Connectivism as a theory of learning needs to consider the dark side of networks.
Not all communities are good, warm, caring, supportive places.
CCK08 is not either.
A rosy glow is insufficient. Taking off the rose coloured spectacles, connectivism as a learning theory needs to consider the potential for harm as well as for good.
What then might be the necessary and sufficient conditions for connectivism to do more good than harm?
Being Rogerian in my professional background, I try to demonstrate all the qualities needed for setting up an environment whereby personal growth might occur; trust, empathy, unconditional positive regard. As a responsible educator, I am also aware that these attributes do not help when swimming with sharks.
Greater freedom for one but not for all is perpetuated where the learning environment naively and innocently and with the best of intentions condones distraction, name calling, and critique that is false or unsubstantiated.
Sadly, for an experiment in open mindedness the seeds of failure may be embedded.
Does connectivism as a theory of learning depend on chance?
On who is in the scholastic pool?
If its for a particular purpose, as CCK08 is/was intended, then mediating the mix is valid interference.

10 comments:

  1. Ken Anderson2:56 PM

    hmmm. thinking.....
    Well Ailsa, your value system is intact and well-delineated, I would think.

    Mine is looser, and less concerned with conflict. In many ways I see that conflict produces value, through clash of ideas, a synthesis is found. The thesis-antithesis-synthesis thing. But I accept the other perspective. As you can tell from my satire, I don't share the same concern with how the course is going in the forums.

    But my bias is towards the glass half-full.

    ReplyDelete
  2. It's reflecting this moment in time.

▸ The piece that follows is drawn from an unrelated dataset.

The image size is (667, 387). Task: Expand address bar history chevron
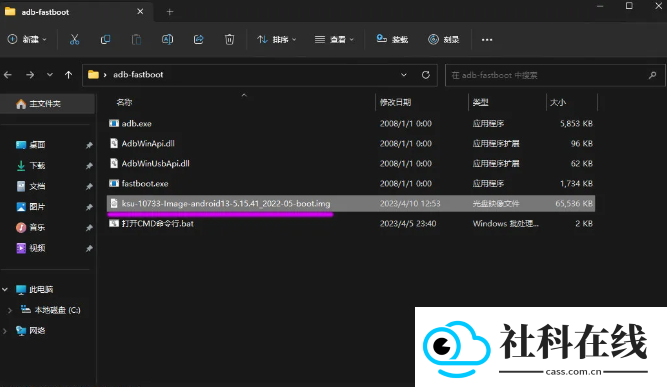(x=404, y=75)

It's not my past thinking.
    However, I am currently contemplating the lecturer involvement in a blended course for 1200 University students in two stage 1 courses in 2010. These will include combinations of wiki, blogs and discussion forums and my experience in CCK08 reshapes my thinking.

    ReplyDelete
  3. Those forums provide a huge quantity of noise with respect to meaningful and useful new ideas.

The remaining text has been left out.